* OPGAVE A
Hoelang blijft een energielabel volgens de tekst over het energielabel als commodityproduct geldig?
* OPGAVE B
Zet de tekst over het energielabel als commodityproduct voort na de laatste zin.

* FRAGMENT
····················

Wat is een commodityproduct? Economen en marketeers verstaan er producten onder met deze eigenschappen: de prijs komt door vraag en aanbod tot stand, de specificaties van het product zijn gestandaardiseerd, alle goederen hebben dezelfde kwaliteit, het product kan maar hoeft niet fysiek geleverd te worden, het product kan opgeslagen en bewaard worden, producten van verschillende producenten zijn identiek en het gaat om grote hoeveelheden. Dat is de algemene definitie van een commodityproduct en het energielabel voldoet er aan. Het label is een uniform product en iedere producent levert dezelfde kwaliteit energielabel. Alle erkend deskundigen volgend dezelfde training en er zijn eenduidige regels voor het opstellen van het label. Het maakt een woningeigenaar niets uit welke deskundige het label opstelt. Er worden veel labels opgesteld en labels zijn 10 jaar houdbaar. Dus alle kenmerken van een commodityproduct zijn aanwezig.

Wat is het gevolg? Leveranciers van commodityproducten, zoals het energielabel, kunnen niet concurreren op kwaliteit – want die is gestandaardiseerd. De enige manier waarop men zich van de concurrent kan onderscheiden, is door de prijs te verlagen. Daardoor zijn de marges op commodityproducten laag. Marketeers noemen die prijsconcurrentie ‘the race to the bottom’. Die prijsconcurrentie is in de markt voor het energielabel duidelijk waar te nemen. Er zijn aanbieders die het label voor 7 of 9 euro beoordelen en afmelden, en er circuleren posts waarin men het over gratis energielabels heeft.

····················

* VERMELDE ITEMS

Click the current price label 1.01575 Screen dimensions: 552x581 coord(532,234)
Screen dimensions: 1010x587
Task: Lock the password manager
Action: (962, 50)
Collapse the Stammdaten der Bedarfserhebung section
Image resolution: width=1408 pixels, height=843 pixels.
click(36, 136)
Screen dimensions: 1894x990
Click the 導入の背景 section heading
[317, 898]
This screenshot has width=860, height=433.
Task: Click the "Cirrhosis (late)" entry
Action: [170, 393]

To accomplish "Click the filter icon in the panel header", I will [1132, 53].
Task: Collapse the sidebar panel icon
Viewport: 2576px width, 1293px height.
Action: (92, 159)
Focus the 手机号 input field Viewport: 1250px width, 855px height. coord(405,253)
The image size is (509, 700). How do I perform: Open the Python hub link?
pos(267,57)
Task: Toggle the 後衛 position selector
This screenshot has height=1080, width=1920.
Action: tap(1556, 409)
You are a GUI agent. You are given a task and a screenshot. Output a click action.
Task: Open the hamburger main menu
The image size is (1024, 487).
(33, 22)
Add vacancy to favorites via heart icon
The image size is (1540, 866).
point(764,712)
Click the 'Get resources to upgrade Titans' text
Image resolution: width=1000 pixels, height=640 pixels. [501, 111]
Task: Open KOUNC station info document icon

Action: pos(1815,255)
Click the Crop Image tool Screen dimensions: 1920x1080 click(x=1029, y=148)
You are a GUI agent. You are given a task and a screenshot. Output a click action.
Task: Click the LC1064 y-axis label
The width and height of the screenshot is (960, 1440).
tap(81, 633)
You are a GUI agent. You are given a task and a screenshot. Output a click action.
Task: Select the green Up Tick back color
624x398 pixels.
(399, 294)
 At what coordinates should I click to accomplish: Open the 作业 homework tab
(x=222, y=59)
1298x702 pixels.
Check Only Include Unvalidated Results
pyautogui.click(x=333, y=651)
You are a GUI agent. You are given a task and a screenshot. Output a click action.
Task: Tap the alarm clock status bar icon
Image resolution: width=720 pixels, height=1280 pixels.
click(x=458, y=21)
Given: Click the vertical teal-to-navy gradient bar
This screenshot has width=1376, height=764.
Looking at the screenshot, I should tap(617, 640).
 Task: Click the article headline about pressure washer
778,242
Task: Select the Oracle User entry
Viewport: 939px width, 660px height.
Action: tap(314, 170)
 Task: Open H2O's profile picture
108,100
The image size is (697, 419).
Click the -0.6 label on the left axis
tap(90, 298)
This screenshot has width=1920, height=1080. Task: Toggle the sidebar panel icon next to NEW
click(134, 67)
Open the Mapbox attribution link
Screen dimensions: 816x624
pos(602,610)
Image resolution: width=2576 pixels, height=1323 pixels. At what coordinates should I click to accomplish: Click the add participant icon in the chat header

····················

* ANTWOORD A
10 jaar.

* ANTWOORD B
Op korte termijn is het fijn voor woningeigenaren dat de prijs van het energielabel zo laag is. Vanaf februari gaat Funda de labels vermelden. Het is heel aannemelijk dat het label langzamerhand min of meer geaccepteerd en ingeburgerd zal raken en daar is niets mis mee. Maar laten we een stap verder denken. Marktonderzoekers stellen dat een woning met een gunstig energielabel meer waard is. Er zijn ook hypotheekverstrekkers die de normen wat verruimen voor kopers van een woning met een gunstig label. Als dat bewustzijn doorzet, en taxateurs bijvoorbeeld het energielabel meewegen in hun waardeoordeel, kan er een situatie ontstaan dat particuliere woningverkopers financieel voordeel hebben van een gunstig label. En dan wordt de verleiding groot om ‘rooskleurige’ antwoorden te gaan geven op de tien vragen in de labelwebsite. Fraude, zou je dat kunnen noemen. Zou degene die voor tien euro een label afmeldt echt de tijd nemen om al het bewijsmateriaal kritisch door te nemen en zo fraude tegen te gaan? Bureau Kent denkt van niet. Juist wanneer het label succesvol wordt, juist wanneer er in de markt waarde aan gehecht gaat worden, wordt de kans groot dat er met het label gefraudeerd gaat worden. En daar lijkt nog geen goed antwoord op te zijn. De ILT controleert het label niet op kwaliteit maar alleen op aanwezigheid. De ultieme controleur van het energielabel is de woningkoper. Wanneer woningkopers fouten gaan constateren, zullen ze hulp zoeken bij consumentenorganisaties. En wanneer die rumoer gaan maken, kan het imago van het energielabel voor woningen even snel wegzakken als het nu aan het rijzen is.